EXERCISE OBJECTIVE ->
The answer is an exact repeat of the entries below, with the pictures omitted.

- Opening Delimiter -

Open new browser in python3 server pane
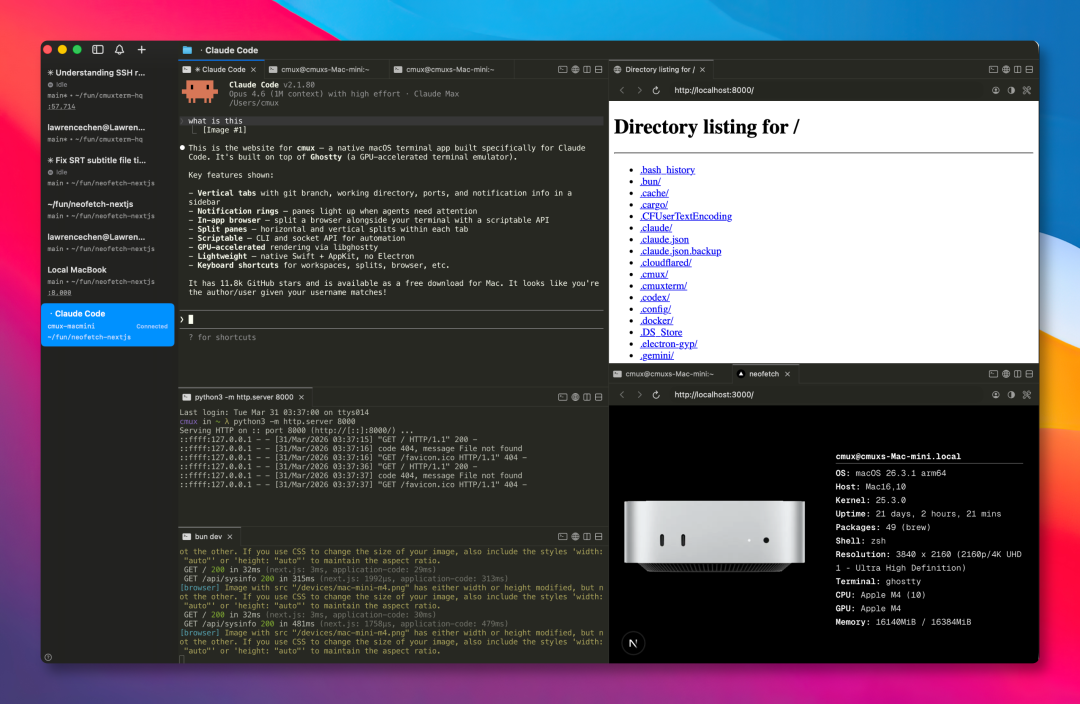The height and width of the screenshot is (704, 1080). pos(575,397)
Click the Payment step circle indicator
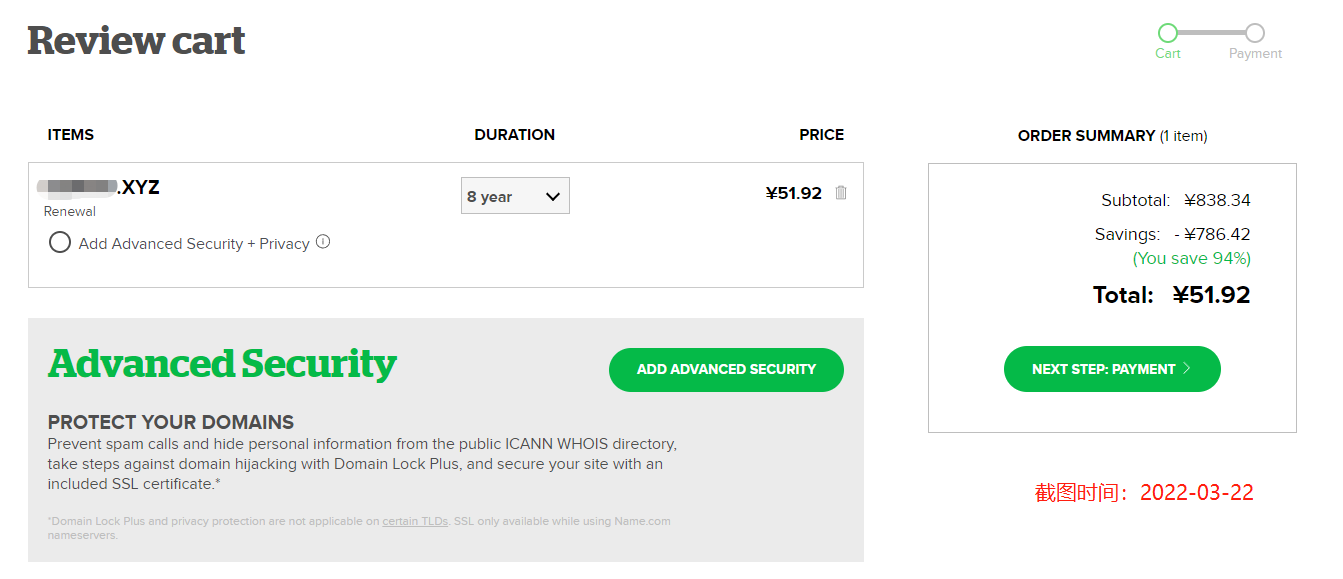This screenshot has height=579, width=1343. tap(1255, 33)
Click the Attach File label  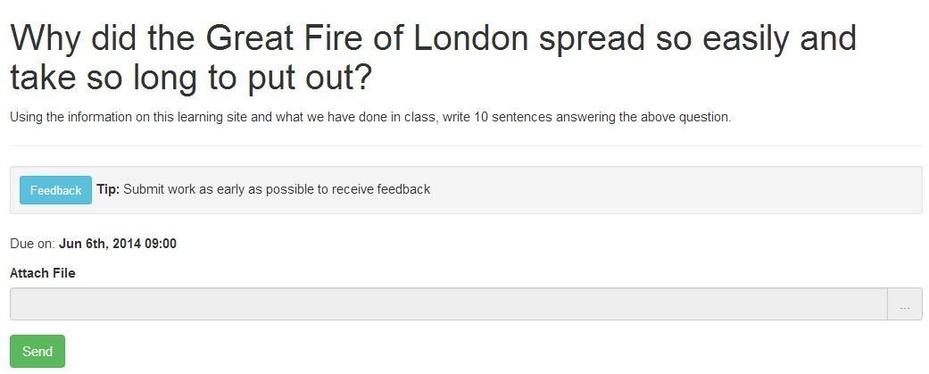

- Closing Delimiter -

WRITTEN SOLUTION ->
Open new browser in python3 server pane
The height and width of the screenshot is (704, 1080). pos(575,397)
Click the Payment step circle indicator
This screenshot has height=579, width=1343. tap(1255, 33)
Click the Attach File label  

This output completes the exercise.